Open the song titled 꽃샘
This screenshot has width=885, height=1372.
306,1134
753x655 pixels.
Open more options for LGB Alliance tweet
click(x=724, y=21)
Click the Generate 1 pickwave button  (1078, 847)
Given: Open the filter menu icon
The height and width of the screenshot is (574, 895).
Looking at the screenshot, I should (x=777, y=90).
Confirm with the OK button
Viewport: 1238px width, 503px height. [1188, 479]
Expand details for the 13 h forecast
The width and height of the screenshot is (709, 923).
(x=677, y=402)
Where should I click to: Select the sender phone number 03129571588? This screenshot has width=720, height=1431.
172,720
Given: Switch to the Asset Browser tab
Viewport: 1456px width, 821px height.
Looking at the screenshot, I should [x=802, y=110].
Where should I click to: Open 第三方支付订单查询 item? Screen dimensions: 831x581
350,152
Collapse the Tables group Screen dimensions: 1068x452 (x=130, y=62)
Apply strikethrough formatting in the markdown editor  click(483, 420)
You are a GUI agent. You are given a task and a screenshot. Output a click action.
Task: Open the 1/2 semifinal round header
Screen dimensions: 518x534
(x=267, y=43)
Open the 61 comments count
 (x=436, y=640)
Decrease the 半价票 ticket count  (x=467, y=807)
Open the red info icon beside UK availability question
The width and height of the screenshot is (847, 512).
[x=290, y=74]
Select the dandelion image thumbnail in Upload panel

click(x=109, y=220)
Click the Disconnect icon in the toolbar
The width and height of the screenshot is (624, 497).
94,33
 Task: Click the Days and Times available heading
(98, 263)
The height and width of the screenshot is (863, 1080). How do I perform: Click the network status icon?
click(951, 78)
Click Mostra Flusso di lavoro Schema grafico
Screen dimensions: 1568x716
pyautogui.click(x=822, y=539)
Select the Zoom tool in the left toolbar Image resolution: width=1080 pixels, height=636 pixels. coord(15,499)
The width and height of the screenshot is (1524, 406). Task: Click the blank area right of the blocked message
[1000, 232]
----
Activity: Retype the line containing "Task: Click the Days" and all the lines after it, ending with the final line of the material, exactly.

Response to this exercise:
 Task: Click the Days and Times available heading
(98, 263)
The height and width of the screenshot is (863, 1080). How do I perform: Click the network status icon?
click(951, 78)
Click Mostra Flusso di lavoro Schema grafico
Screen dimensions: 1568x716
pyautogui.click(x=822, y=539)
Select the Zoom tool in the left toolbar Image resolution: width=1080 pixels, height=636 pixels. coord(15,499)
The width and height of the screenshot is (1524, 406). Task: Click the blank area right of the blocked message
[1000, 232]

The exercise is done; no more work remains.